WASHINGTON C.H. – The red squirrels residing in Washington Park located on Eyman Park Drive are being fed peanuts. Peanut shells nearby lethargic, fearless red squirrels were found in the parking lot of Washington Park Thursday.
Red squirrels, like those at Washington Park, are common throughout Ohio, as are brown squirrels, but the most common squirrel in the state of Ohio is the flying squirrel, according to the Ohio Department of Natural Resources (ODNR) Division of Wildlife’s website. No matter the type of wildlife, humans should be careful not to feed wildlife, according to ODNR.
“In general, we discourage the feeding of wild animals. Usually it’s the wildlife that loses,” said Brett Beatty, wildlife management supervisor in Xenia. Beatty supervises the ODNR Division of Wildlife in District Five.
“A lot of time the wildlife isn’t getting the right nutrition,” said Beatty. Human food is unhealthy for wild animals, according to the ODNR Division of Wildlife.
While the occasional roasted nut may be healthy for a squirrel, peanuts contain an invisible toxic mold that is poisonous to squirrels, according to squirrelnutrition.com, a site that offers free advice to all aspects of squirrel care.
According to the information provided by the website, peanuts do not give a squirrel enough calcium and can “lead to sudden cardiac death” or “a horrible death from a major fracture to their pelvis or spine.”
Beatty said it’s “best to enjoy wildlife from afar” and that animals may lose fear of people and become aggressive.
“People have good intentions when they feed wildlife but usually it’s the exact opposite. The results are bad,” said Beatty, because feeding wildlife means an animal that “gets aggressive, has to be removed.”
Beatty said he had not heard of squirrels being fed in the park before and said he is not aware of any cases in which squirrels had to be removed.
“It depends on the situation,” said Beatty. “It may not lead to their removal.”
In cases where animals have become aggressive and lost their fear of people and must be removed, Beatty said “we always hear about the children—children not being able to go to the park because of the wildlife.”
And Beatty pointed out that families are less likely to enjoy the park if the animal’s excess excrement from being fed by humans gets in the way. Squirrels are one species of animals in which the parent squirrels carry the excrement of the baby squirrels out of the nest site, according to a April 14, 2012 column in the Washington Post. But if squirrels aren’t removing their excess excrement from the park, they could be leaving behind more than just feces—it could be diseases that cause respiratory and flu-like illness.

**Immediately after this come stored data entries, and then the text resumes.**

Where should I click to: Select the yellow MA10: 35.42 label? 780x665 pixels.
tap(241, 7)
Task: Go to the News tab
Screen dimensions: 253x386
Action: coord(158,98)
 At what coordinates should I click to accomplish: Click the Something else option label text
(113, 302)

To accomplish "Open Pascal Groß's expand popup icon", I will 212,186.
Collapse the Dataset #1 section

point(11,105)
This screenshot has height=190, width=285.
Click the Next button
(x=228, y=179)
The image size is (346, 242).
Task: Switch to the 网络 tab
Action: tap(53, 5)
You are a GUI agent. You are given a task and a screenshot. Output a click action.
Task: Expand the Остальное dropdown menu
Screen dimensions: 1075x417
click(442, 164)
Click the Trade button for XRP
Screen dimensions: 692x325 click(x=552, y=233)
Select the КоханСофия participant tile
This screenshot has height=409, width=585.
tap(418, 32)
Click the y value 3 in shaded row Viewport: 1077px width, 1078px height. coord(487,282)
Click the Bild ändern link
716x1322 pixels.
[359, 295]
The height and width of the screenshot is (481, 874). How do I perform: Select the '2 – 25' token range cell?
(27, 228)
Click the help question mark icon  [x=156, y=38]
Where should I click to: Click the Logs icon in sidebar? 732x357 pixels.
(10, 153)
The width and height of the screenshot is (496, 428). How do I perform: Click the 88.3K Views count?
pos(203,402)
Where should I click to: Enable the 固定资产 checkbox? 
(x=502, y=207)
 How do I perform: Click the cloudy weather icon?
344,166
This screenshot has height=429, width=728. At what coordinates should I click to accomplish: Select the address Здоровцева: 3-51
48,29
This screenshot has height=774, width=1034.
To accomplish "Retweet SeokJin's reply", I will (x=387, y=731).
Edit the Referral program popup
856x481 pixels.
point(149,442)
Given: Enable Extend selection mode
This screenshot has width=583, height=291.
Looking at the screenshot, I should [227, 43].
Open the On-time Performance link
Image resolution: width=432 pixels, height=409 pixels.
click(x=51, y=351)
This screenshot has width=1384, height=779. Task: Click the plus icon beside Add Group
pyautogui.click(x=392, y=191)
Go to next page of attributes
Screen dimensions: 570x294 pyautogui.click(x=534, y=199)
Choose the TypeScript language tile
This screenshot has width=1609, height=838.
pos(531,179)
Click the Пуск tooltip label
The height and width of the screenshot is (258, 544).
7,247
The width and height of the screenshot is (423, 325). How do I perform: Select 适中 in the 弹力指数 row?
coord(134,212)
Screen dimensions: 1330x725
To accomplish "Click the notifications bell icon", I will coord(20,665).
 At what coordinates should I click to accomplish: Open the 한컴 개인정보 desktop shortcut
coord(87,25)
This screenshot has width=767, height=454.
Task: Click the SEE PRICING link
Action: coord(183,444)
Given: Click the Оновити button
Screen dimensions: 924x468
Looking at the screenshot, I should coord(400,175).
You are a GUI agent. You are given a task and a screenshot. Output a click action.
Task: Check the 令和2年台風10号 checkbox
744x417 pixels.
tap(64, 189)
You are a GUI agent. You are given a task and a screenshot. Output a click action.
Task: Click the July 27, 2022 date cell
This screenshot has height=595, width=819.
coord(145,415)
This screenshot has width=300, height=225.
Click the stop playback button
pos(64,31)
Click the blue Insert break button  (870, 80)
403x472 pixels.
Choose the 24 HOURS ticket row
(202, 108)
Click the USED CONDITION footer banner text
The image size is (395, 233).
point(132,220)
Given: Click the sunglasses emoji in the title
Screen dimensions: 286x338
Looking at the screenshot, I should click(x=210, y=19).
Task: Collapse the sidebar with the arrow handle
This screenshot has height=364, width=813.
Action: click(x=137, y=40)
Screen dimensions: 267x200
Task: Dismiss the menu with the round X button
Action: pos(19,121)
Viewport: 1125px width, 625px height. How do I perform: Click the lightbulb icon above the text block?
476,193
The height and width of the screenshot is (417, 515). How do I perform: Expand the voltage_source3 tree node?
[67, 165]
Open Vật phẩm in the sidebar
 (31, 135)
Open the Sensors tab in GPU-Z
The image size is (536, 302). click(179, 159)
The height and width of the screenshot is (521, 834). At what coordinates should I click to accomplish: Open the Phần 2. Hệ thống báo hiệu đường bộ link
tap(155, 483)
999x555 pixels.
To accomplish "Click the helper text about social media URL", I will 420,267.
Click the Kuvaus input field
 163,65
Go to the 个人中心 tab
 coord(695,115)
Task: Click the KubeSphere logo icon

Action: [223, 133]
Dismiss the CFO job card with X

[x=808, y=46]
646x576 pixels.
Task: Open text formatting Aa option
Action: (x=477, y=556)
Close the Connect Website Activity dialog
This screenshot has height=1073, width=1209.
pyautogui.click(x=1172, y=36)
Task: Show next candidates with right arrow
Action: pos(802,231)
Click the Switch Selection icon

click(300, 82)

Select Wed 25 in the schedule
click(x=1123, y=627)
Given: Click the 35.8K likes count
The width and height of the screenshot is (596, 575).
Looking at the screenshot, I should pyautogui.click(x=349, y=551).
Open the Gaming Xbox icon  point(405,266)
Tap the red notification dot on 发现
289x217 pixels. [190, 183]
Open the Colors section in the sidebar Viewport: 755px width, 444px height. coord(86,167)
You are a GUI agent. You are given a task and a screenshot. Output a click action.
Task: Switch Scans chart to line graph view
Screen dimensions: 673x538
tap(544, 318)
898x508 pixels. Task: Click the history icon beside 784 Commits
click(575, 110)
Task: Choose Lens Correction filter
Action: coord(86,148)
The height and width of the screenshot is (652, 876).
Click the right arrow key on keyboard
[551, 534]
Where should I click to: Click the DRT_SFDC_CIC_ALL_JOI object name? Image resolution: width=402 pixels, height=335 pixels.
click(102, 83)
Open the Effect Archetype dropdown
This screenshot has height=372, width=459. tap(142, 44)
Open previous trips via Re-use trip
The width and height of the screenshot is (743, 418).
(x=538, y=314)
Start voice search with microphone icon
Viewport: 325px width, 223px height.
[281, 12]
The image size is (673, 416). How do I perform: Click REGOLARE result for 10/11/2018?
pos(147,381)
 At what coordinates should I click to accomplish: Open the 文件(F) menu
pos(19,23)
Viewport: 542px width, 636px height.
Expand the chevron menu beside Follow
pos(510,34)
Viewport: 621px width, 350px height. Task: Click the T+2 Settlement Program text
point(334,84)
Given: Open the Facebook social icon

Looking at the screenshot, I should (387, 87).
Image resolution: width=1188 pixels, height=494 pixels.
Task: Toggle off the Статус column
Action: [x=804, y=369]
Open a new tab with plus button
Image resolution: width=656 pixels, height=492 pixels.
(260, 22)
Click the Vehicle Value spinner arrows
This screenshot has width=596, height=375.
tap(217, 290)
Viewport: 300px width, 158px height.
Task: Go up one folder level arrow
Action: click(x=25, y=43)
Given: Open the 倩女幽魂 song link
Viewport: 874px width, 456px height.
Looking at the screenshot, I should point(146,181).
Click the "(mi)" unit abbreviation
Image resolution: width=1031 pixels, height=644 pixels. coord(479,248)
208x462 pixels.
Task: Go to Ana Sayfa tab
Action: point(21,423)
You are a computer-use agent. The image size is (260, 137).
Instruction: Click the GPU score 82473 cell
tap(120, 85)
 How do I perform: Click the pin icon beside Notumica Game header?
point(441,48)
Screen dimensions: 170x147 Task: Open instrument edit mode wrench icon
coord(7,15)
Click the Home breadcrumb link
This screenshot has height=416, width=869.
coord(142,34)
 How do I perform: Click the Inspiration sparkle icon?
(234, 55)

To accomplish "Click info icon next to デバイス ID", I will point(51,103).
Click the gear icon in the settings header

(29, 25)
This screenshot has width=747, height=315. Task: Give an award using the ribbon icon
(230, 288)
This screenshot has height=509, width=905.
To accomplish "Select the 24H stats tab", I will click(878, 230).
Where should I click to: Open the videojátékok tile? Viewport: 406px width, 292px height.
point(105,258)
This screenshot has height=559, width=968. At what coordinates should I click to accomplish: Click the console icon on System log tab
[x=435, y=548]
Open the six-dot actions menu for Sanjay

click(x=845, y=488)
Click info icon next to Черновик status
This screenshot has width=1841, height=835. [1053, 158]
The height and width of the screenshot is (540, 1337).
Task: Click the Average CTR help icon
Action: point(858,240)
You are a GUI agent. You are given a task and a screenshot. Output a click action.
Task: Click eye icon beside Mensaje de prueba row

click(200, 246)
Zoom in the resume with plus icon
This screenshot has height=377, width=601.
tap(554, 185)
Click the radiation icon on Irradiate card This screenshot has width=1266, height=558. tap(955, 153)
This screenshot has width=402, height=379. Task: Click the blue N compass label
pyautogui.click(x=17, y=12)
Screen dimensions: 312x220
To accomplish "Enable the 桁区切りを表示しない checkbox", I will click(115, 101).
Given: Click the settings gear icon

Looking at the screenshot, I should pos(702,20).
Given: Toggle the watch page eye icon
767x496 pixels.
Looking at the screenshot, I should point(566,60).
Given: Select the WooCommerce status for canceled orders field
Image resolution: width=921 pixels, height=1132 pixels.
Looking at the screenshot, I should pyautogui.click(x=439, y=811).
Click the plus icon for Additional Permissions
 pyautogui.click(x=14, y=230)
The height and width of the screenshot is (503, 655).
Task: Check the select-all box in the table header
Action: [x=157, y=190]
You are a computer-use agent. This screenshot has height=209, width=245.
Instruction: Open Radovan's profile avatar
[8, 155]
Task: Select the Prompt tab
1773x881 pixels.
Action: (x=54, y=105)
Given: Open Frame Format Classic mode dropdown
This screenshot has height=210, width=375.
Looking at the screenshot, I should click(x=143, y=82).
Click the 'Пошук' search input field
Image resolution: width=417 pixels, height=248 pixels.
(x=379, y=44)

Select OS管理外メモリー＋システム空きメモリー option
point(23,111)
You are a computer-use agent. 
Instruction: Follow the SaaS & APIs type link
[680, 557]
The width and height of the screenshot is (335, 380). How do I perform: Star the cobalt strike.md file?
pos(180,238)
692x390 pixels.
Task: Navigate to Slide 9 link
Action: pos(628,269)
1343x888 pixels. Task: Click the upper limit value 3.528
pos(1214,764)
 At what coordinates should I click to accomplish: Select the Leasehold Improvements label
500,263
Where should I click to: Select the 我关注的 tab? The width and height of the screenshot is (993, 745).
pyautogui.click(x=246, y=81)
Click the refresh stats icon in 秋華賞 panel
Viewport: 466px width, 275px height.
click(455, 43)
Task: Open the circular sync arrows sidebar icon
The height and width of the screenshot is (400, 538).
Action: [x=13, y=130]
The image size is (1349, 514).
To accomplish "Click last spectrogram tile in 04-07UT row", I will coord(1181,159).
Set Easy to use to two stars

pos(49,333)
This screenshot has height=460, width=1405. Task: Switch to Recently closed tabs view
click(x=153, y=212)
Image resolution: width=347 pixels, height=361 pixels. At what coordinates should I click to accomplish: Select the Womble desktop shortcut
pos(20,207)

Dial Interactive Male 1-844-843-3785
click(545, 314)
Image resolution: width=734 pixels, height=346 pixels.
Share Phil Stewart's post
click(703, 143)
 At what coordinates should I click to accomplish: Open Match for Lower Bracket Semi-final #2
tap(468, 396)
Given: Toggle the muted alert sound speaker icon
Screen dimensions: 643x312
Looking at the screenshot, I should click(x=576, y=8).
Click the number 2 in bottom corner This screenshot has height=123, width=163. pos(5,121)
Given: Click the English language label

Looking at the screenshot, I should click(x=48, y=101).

Squirrel excrement can have “…leptospirosis in the feces … can be fairly mild in many cases, causing flu-like symptoms, in other situations it can lead to serious respiratory problems or even death. Salmonella is another condition that you can catch easily from squirrel feces,” according to Wildlife Removal USA, a national organization of wildlife removal professionals.
“Anytime you increase the wildlife and human interaction, the chances for a negative interaction increases,” said Beatty.